__WHAT TO PRODUCE__.
Where the listing below reaches the line containing "Image resolution: width=1500", start writing out lines exactly, and stop once the line containing "Click the green" has been written.

__DATA__.
⟨

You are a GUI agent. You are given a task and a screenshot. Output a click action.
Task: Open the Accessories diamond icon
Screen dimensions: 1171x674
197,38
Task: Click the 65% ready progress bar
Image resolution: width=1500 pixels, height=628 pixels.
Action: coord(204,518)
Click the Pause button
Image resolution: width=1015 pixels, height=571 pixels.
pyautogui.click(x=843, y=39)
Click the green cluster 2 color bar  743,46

⟩
⟨

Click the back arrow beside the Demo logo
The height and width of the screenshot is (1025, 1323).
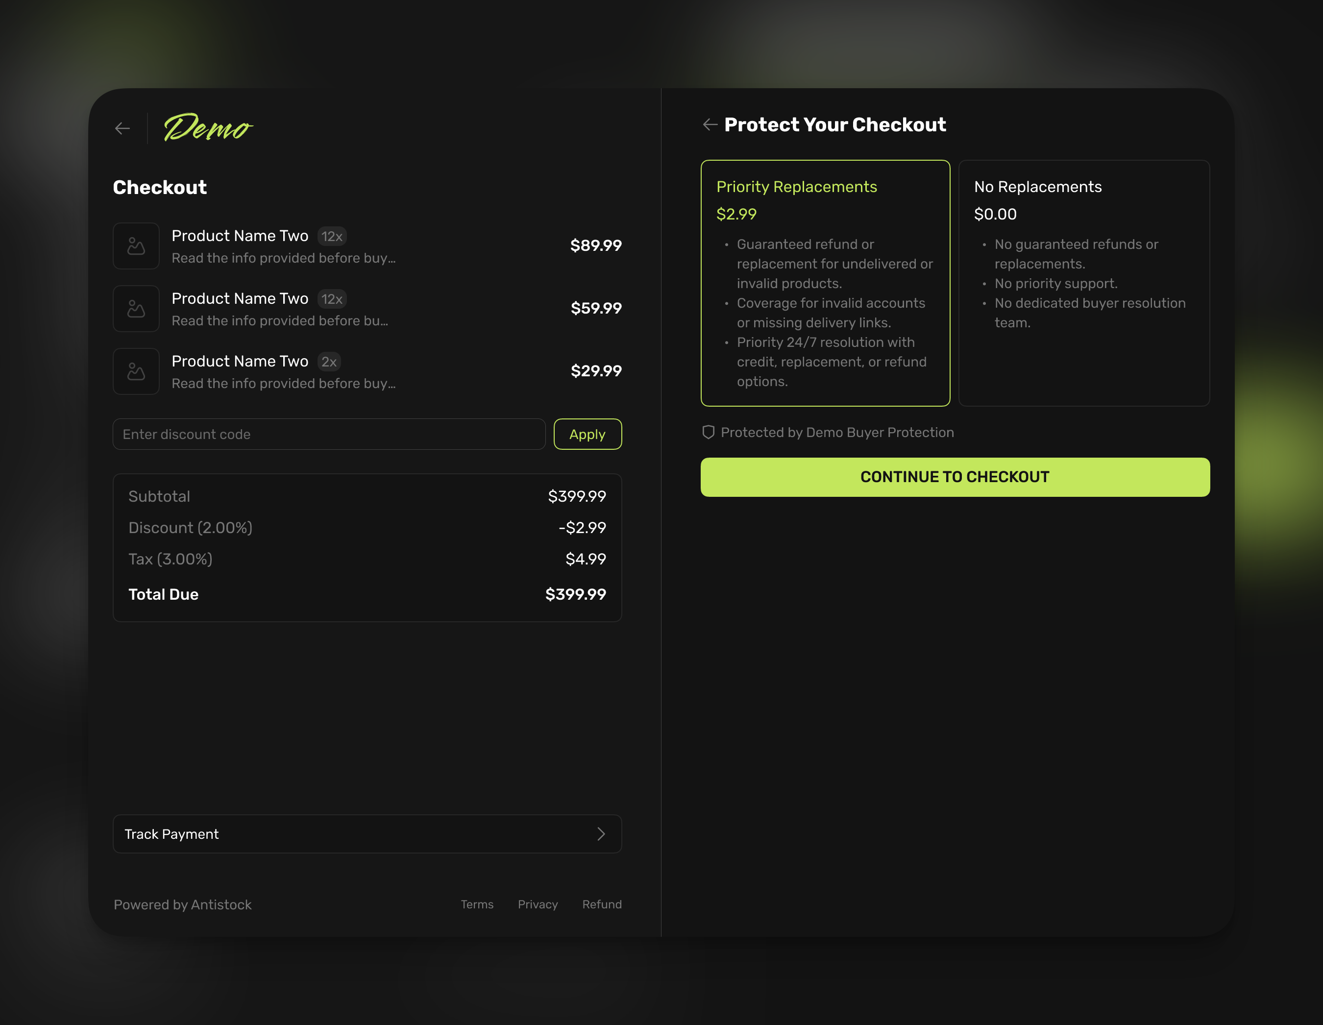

⟩

__ANSWER TO THE EXERCISE__.
Image resolution: width=1500 pixels, height=628 pixels.
Action: coord(204,518)
Click the Pause button
Image resolution: width=1015 pixels, height=571 pixels.
pyautogui.click(x=843, y=39)
Click the green cluster 2 color bar  743,46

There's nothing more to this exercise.